Holmes may not have known it, but she was witnessing history - the oldest tournament in squash, contested since 1922, and an event which was for half a century the de facto world championship until the start of the professional era 20-odd years ago.

A championship dominated in turn by legendary figures - Hashim Khan, Jonah Barrington, Geoff Hunt, Jahangir and then Jansher Khan - has dwindled over the past decade to the point where, more than once, its very existence has been in doubt.

Imagine if, come next May, someone announced that Wimbledon would have to be cancelled. For the competition that has long fulfilled the same role within squash, that was almost the reality a couple of months ago until a rescue plan was put into operation by marketing man Paul Walters, who took over the rights to stage the event on the very day that England Squash was about to make its sad announcement, and swiftly instituted his old company, Dunlop, as the title sponsors for the next four years.

With the original booking at London's Royal Horticultural Hall gone to seed, Manchester City Council agreed to host the revived event at short notice in the building that serves as the National Squash Centre, although the main arena, where the 2002 Commonwealth Games matches were staged, was already booked - to among others, Dame Kelly Holmes.

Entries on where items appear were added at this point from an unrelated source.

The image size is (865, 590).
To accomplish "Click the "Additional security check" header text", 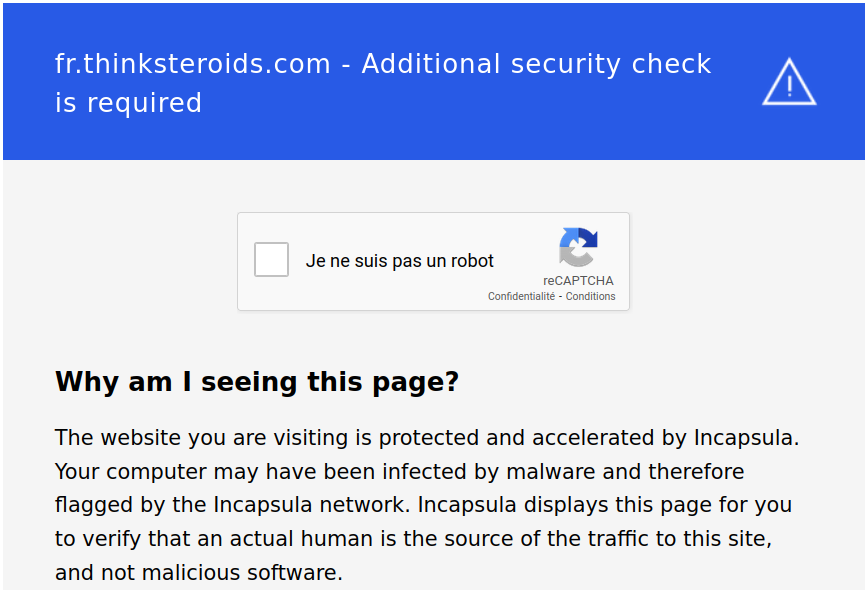I will pyautogui.click(x=536, y=64).
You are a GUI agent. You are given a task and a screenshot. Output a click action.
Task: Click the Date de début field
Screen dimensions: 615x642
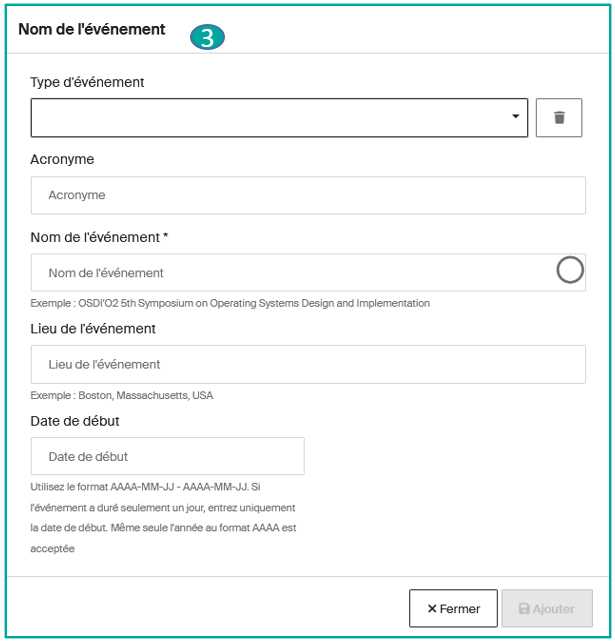167,456
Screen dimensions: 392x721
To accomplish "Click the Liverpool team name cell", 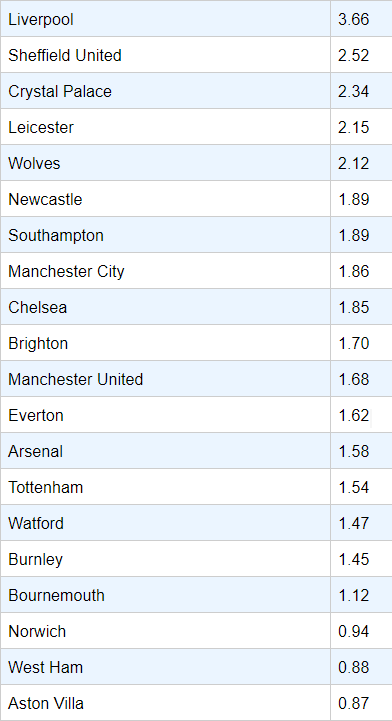I will click(165, 19).
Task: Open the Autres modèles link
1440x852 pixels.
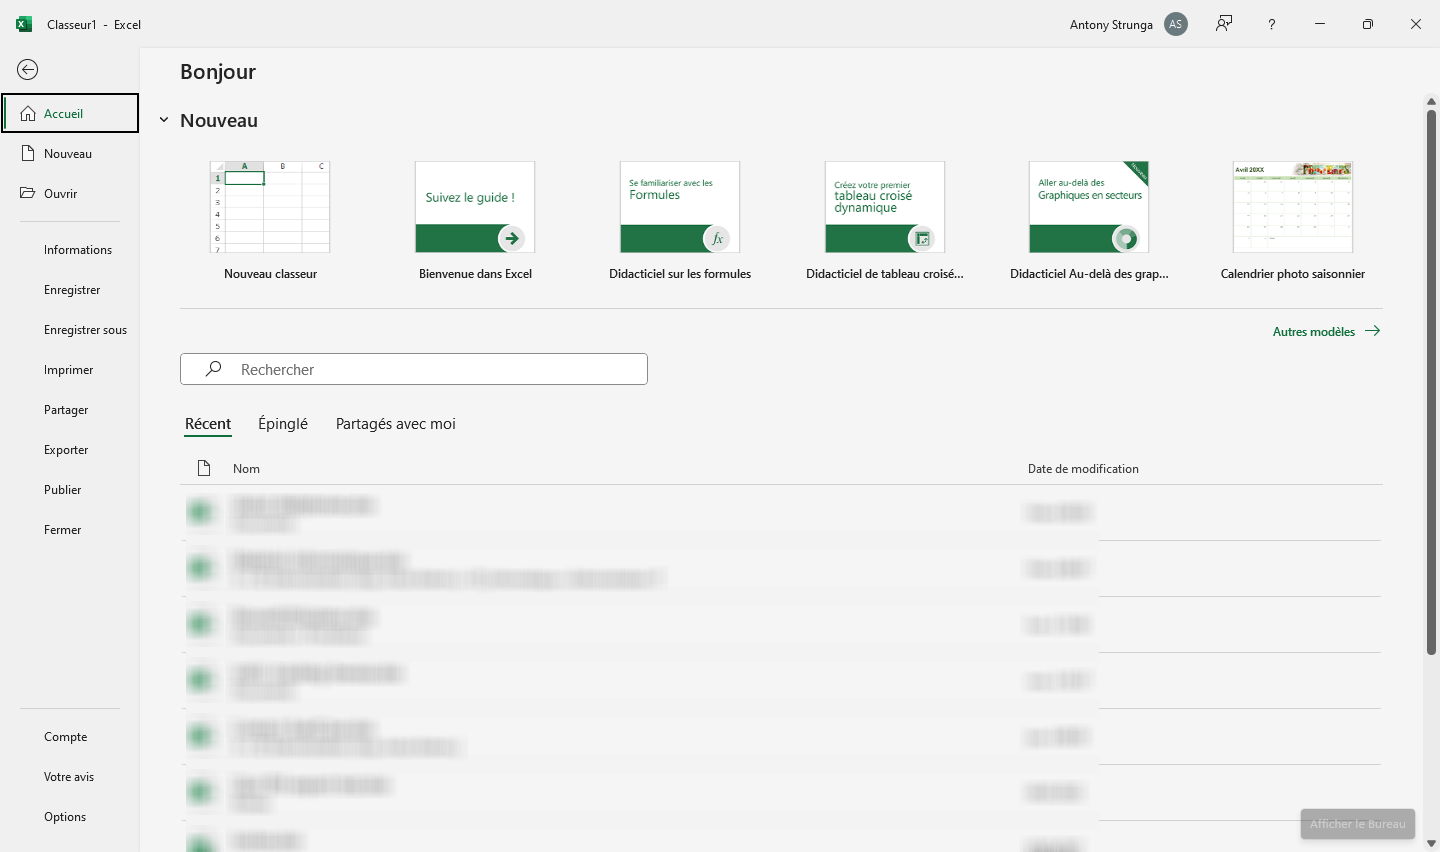Action: (x=1325, y=331)
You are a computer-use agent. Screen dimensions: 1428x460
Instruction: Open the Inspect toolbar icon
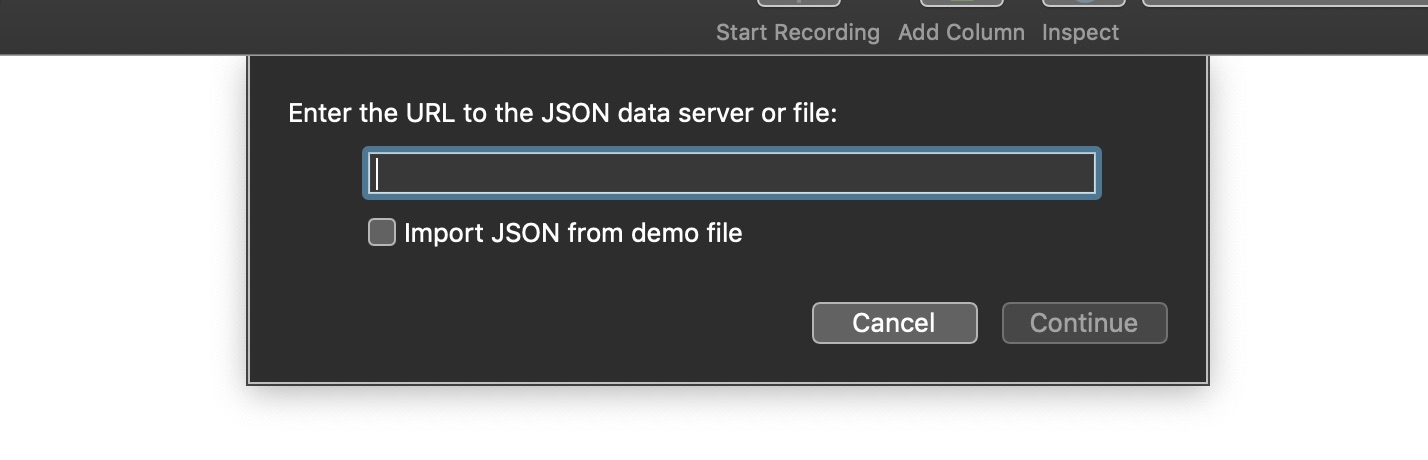point(1083,4)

The athlete's speculation about aerobics would have touched a tender spot within squash. As Nick Rider, Squash England's chief executive, pointed out, aerobic classes played a big part in displacing squash in the nation's leisure centres.

"The sport almost grew too quickly in the 80s and 90s," said Rider. "There were about three and a half million regular players in Britain at one point, and now that figure is closer to one million."

Tickets for the final stages of this year's British Open, which conclude on Monday, are sold out, but Walters is already planning expansion. Two years from now he wants to return to the larger venue next door. Next year he is considering venues in five other cities. He also intends to double the total prize-money from its present modest level of $52,500 [£35,900].

Already the format is being tweaked. Traditional seating has been supplemented by a more informal area with tables and a bar.

Jim Lord and Mick Woods, two players from the Skelmanthorpe Savoy Club where Lee Beachill - the current world No 4 who is seeded second for this event - began his career, were complimentary.

"It's the first time I've been here and I like the atmosphere," said Lord. "It's quite informal and relaxed. People can chat and not disturb the players if they want to sit at the tables."

Both questioned whether there would be sufficient numbers of seats for the weekend's action, however, as did club professional Masambo Selisho, a former British Open player. "I like to watch good squash, and you will always get that in this event," he said.

The line-up includes the bulk of the world's top players, including world No 1 Thierry Lincou of France, Beachill, and former winners including Jonathon Power of Canada, the reigning Commonwealth champion, and Peter Nicol of England.

"I think Paul has done a fabulous job to get the competition on at such short notice," Nicol said. "The British Open still has something wonderful about it. Give it two or three years and it will be the most important event in the world again."